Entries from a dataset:
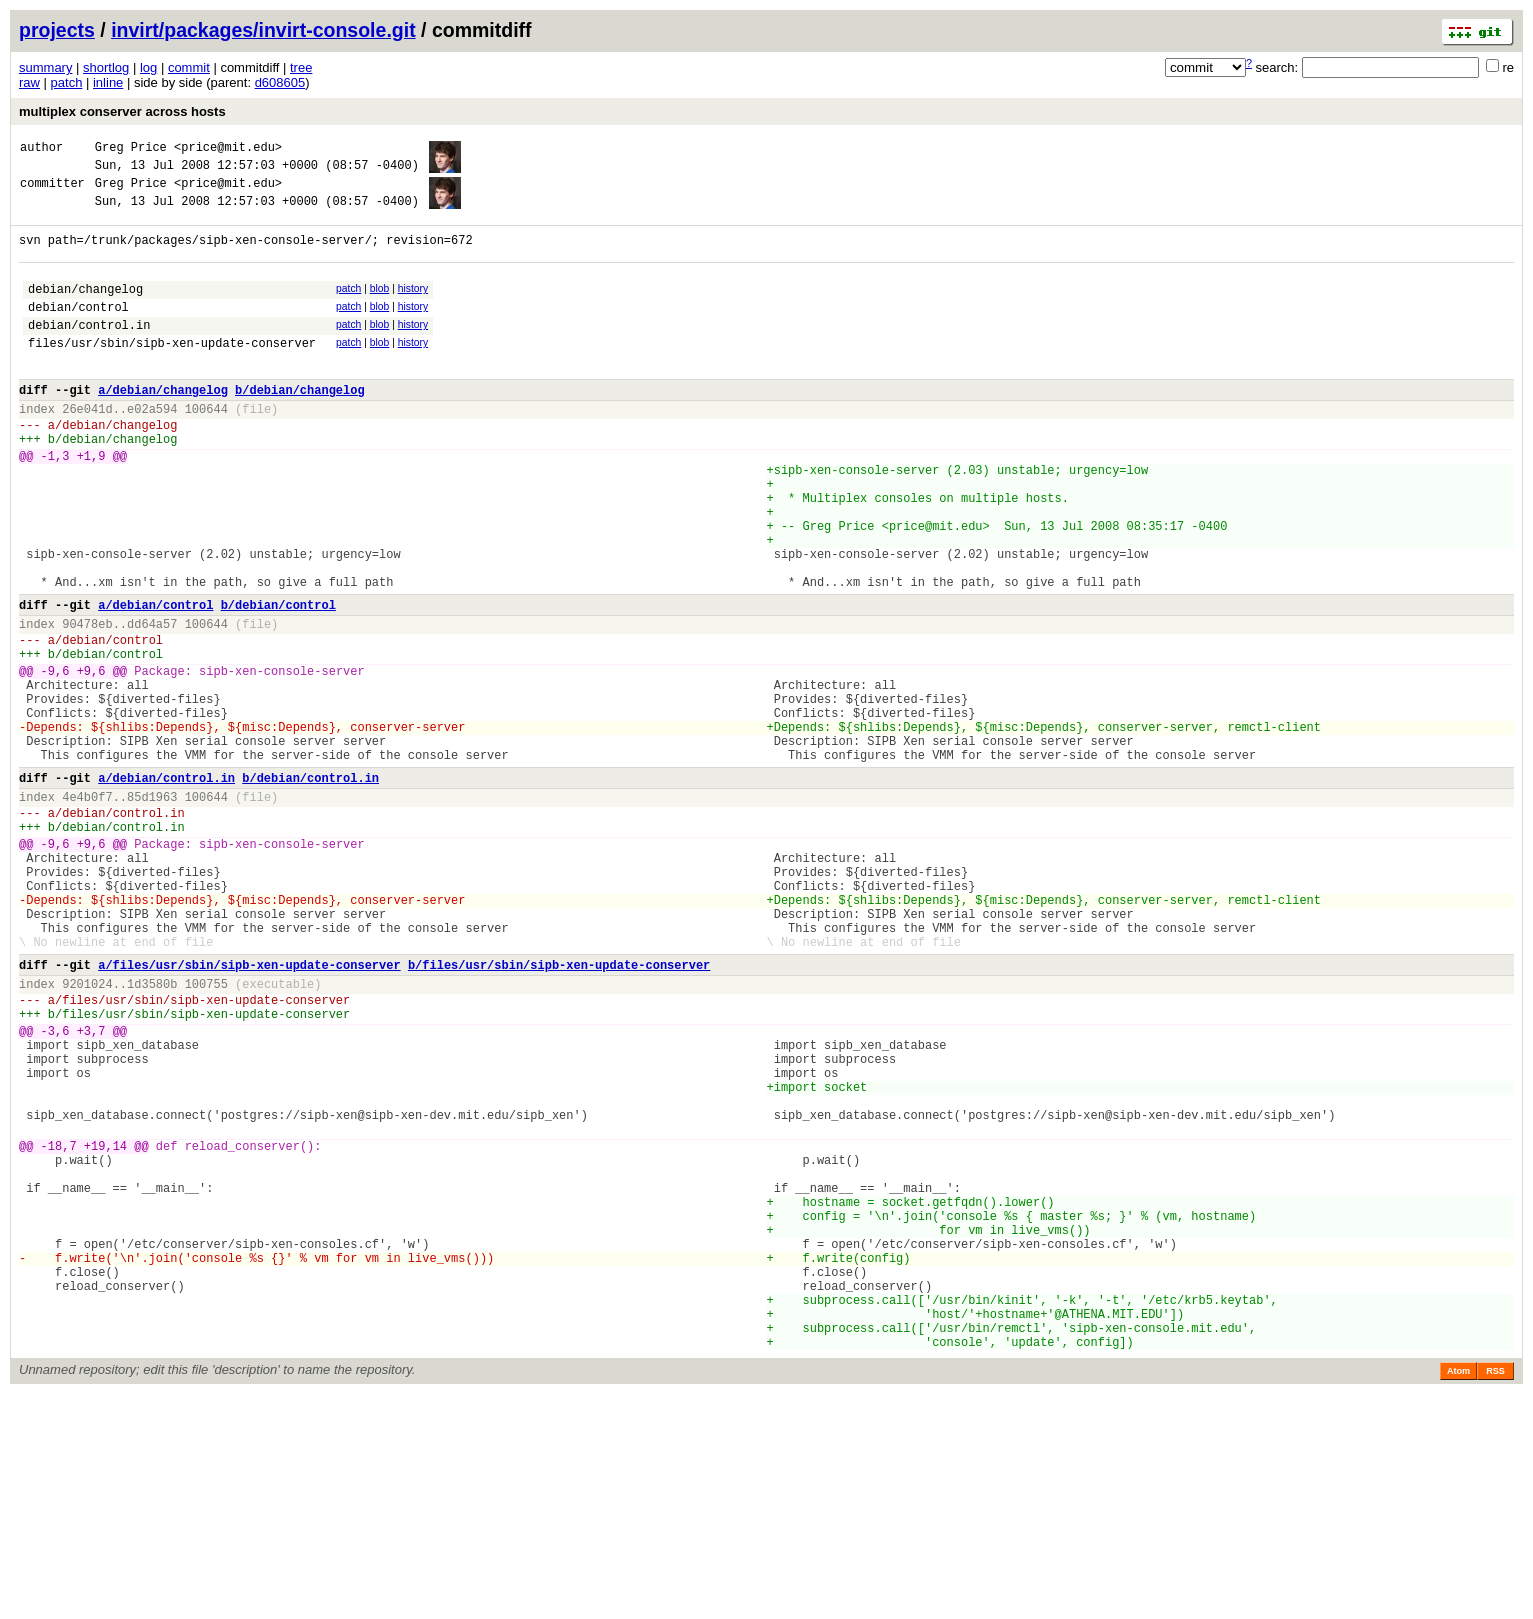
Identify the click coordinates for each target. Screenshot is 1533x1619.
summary (45, 67)
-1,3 (55, 503)
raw (29, 82)
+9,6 (91, 760)
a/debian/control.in (166, 888)
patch (67, 82)
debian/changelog (85, 309)
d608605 (280, 82)
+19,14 (105, 1328)
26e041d (87, 447)
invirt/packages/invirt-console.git (263, 30)
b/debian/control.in (310, 888)
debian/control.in (89, 351)
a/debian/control (155, 682)
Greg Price (131, 149)
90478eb (87, 704)
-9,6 (55, 760)
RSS (1495, 1596)
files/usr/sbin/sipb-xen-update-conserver (172, 372)
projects (57, 30)
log (148, 67)
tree (301, 67)
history (413, 306)
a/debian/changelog (163, 425)
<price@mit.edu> (228, 149)
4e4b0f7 (87, 910)
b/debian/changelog (300, 425)
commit (189, 67)
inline (108, 82)
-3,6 (55, 1189)
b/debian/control (278, 682)
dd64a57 (152, 704)
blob (380, 306)
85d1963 (152, 910)
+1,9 (91, 503)
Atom (1458, 1596)
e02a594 (152, 447)
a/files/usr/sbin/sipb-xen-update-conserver (249, 1111)
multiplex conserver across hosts (122, 111)
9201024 (87, 1133)
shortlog (106, 67)
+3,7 (91, 1189)
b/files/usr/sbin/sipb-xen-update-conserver (559, 1111)
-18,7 (59, 1328)
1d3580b (152, 1133)
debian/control (78, 330)
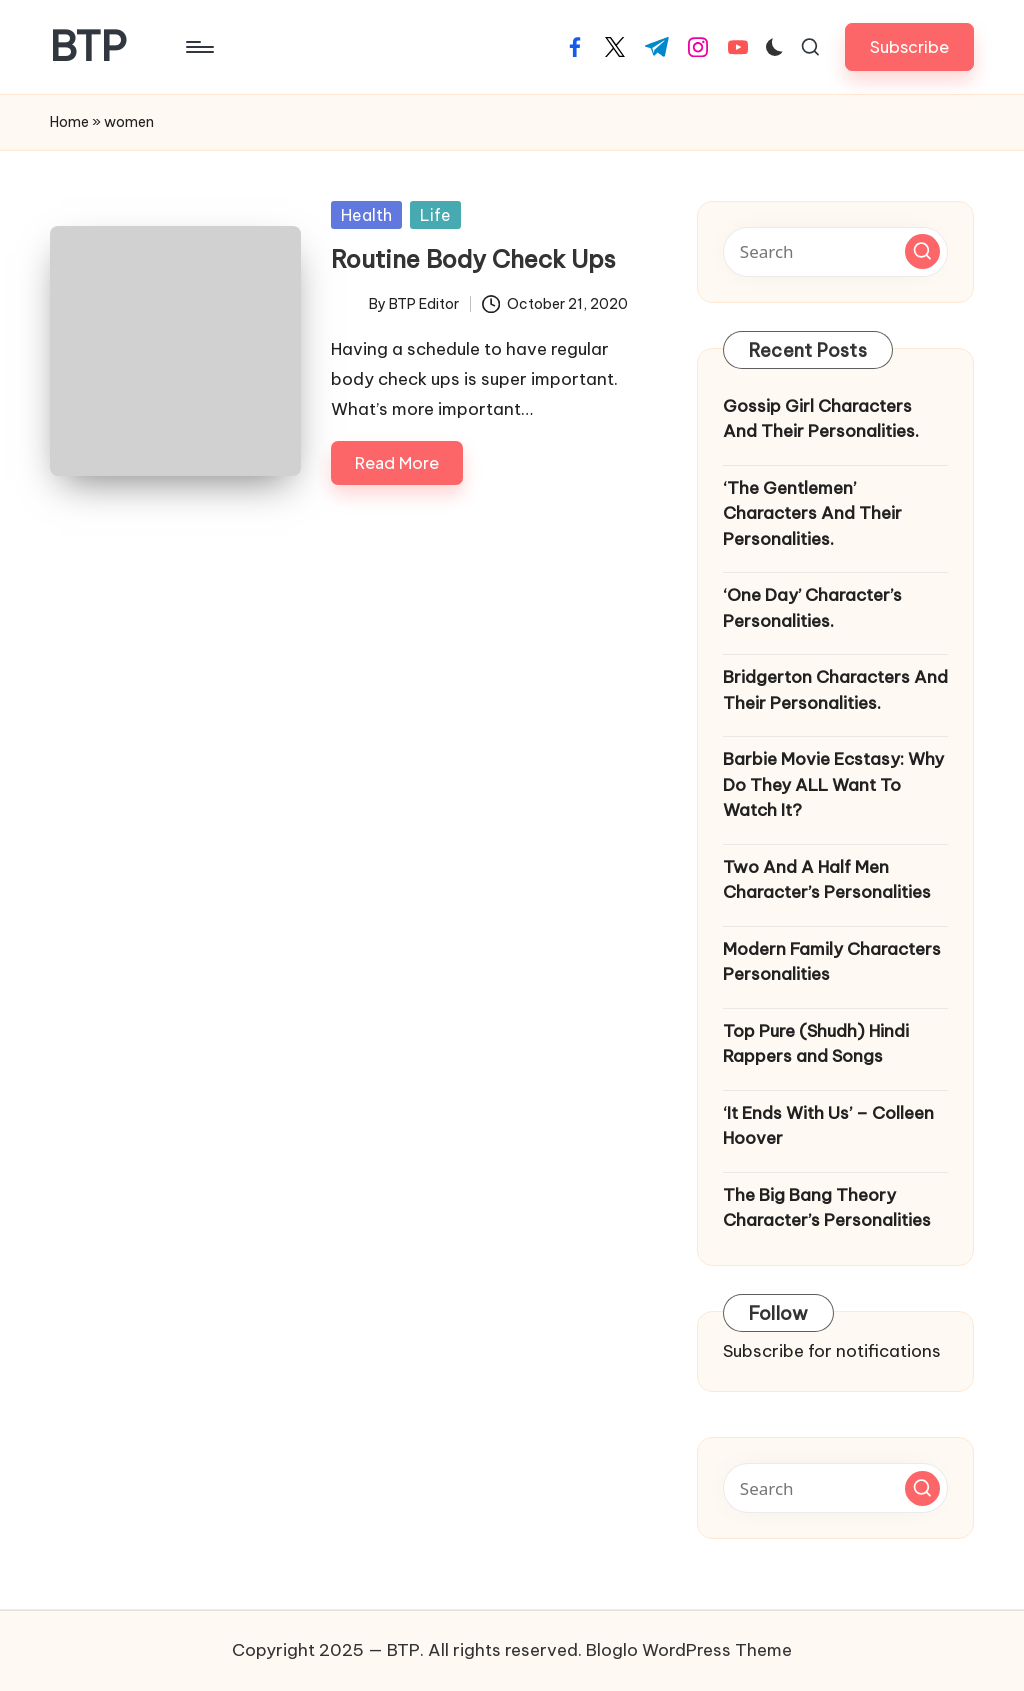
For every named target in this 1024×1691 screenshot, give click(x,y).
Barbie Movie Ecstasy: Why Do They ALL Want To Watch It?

§ Work required:
Please rewrite all of the records above with every "click" swapped for "tap" and everything else left unchanged, omitting the pictures.

§ Output for this task:
Identify the tap coordinates for each target. Screenshot is 1533x1619.
summary (45, 67)
-1,3 (55, 503)
raw (29, 82)
+9,6 (91, 760)
a/debian/control.in (166, 888)
patch (67, 82)
debian/changelog (85, 309)
d608605 (280, 82)
+19,14 (105, 1328)
26e041d (87, 447)
invirt/packages/invirt-console.git (263, 30)
b/debian/control.in (310, 888)
debian/control.in (89, 351)
a/debian/control (155, 682)
Greg Price (131, 149)
90478eb (87, 704)
-9,6 (55, 760)
RSS (1495, 1596)
files/usr/sbin/sipb-xen-update-conserver (172, 372)
projects (57, 30)
log (148, 67)
tree (301, 67)
history (413, 306)
a/debian/changelog (163, 425)
<price@mit.edu> (228, 149)
4e4b0f7 (87, 910)
b/debian/changelog (300, 425)
commit (189, 67)
inline (108, 82)
-3,6 (55, 1189)
b/debian/control (278, 682)
dd64a57 (152, 704)
blob (380, 306)
85d1963 (152, 910)
+1,9 (91, 503)
Atom (1458, 1596)
e02a594 (152, 447)
a/files/usr/sbin/sipb-xen-update-conserver (249, 1111)
multiplex conserver across hosts (122, 111)
9201024 (87, 1133)
shortlog (106, 67)
+3,7 (91, 1189)
b/files/usr/sbin/sipb-xen-update-conserver (559, 1111)
-18,7 (59, 1328)
1d3580b (152, 1133)
debian/control (78, 330)
For every named target in this 1024×1691 screenshot, give tap(x,y).
Barbie Movie Ecstasy: Why Do They ALL Want To Watch It?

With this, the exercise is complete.